====== Data ======
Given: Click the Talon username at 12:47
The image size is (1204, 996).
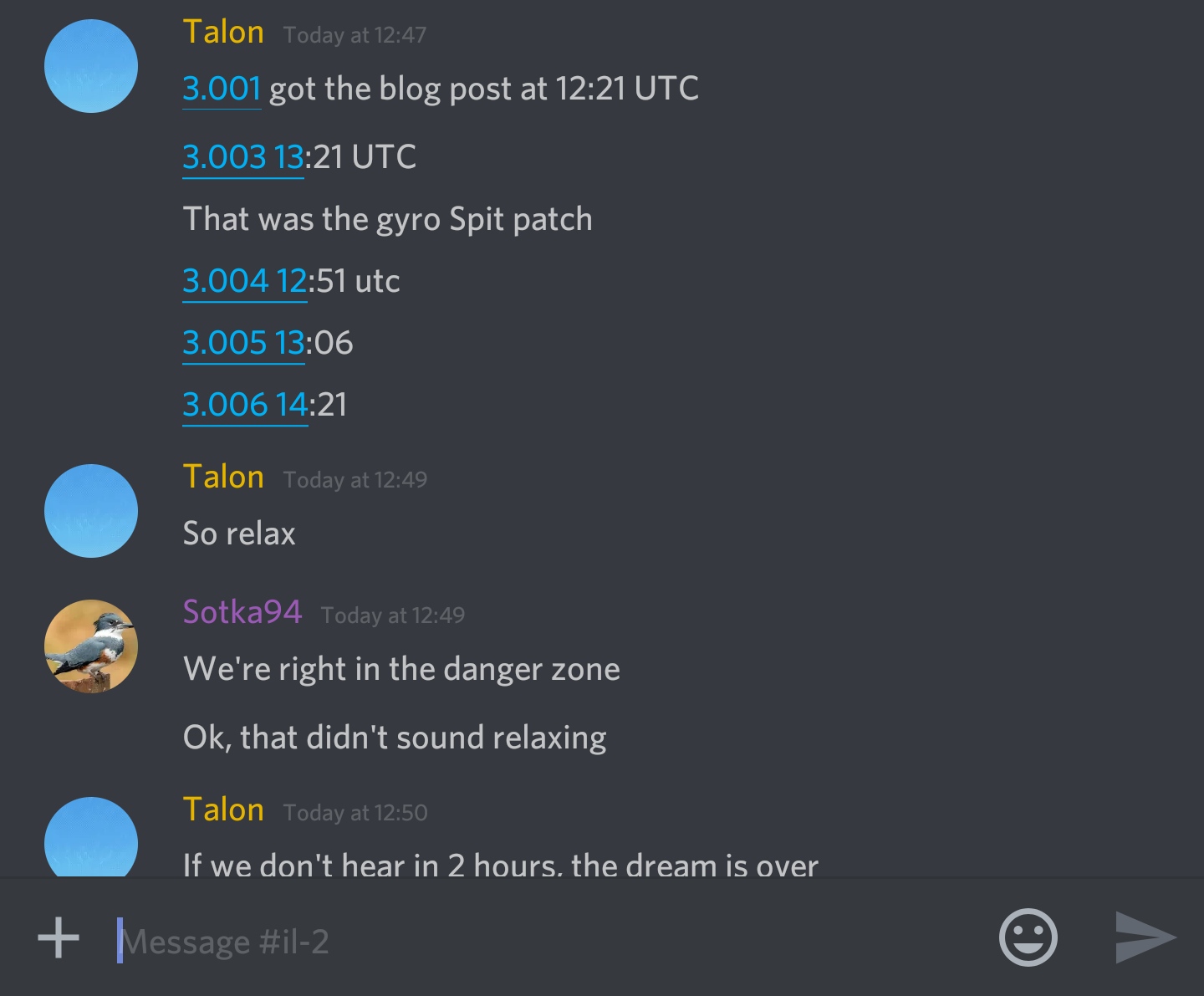Looking at the screenshot, I should [223, 32].
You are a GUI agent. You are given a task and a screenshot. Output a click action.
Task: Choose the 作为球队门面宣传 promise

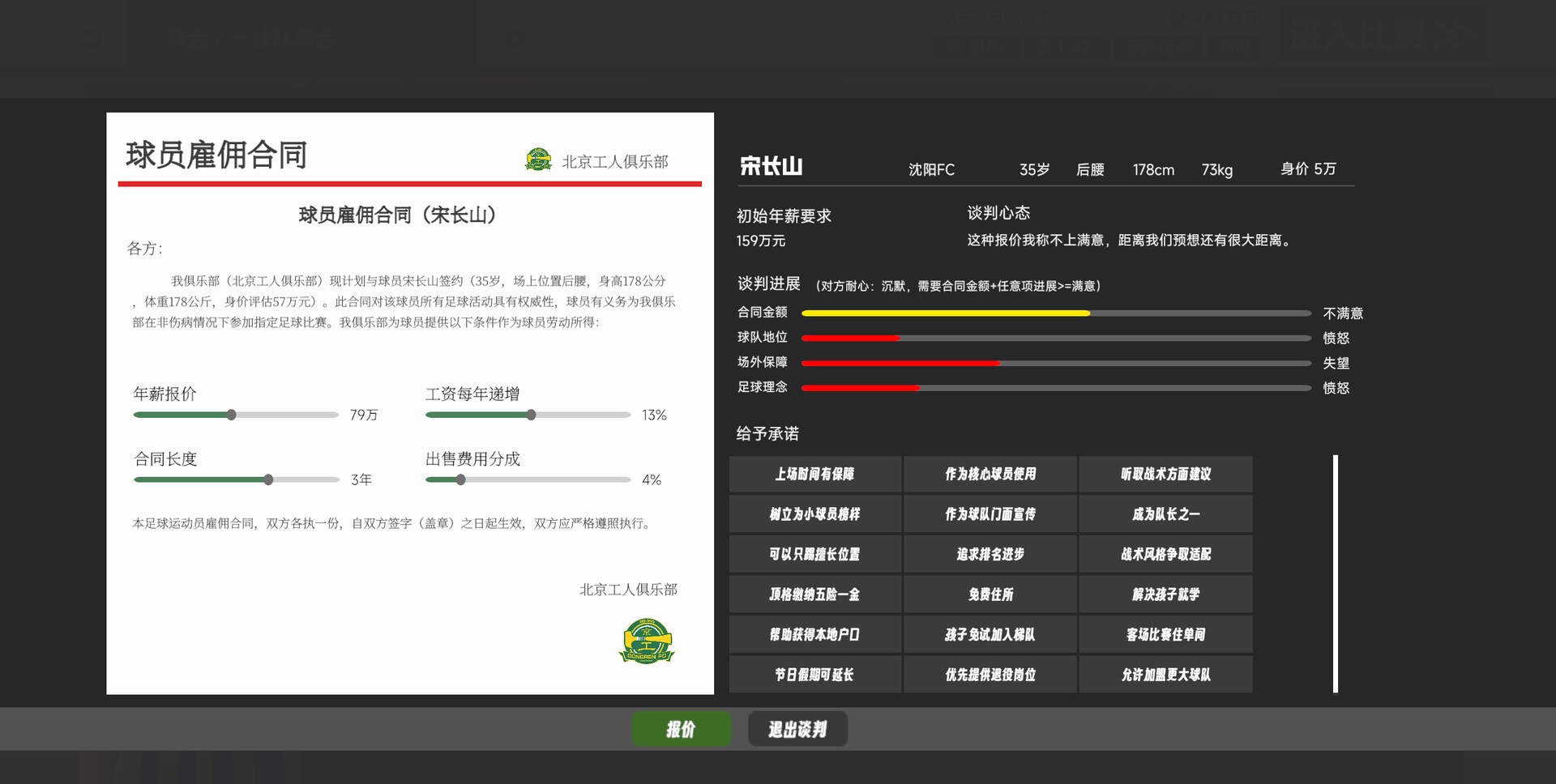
======
What you should do: Copy all the records above, replacing "click action" with "tap action" and leaving everything else unchanged. Leave the pictures out.

Written reply:
Given: Click the Talon username at 12:47
The image size is (1204, 996).
Looking at the screenshot, I should [223, 32].
You are a GUI agent. You are given a task and a screenshot. Output a tap action.
Task: Choose the 作为球队门面宣传 promise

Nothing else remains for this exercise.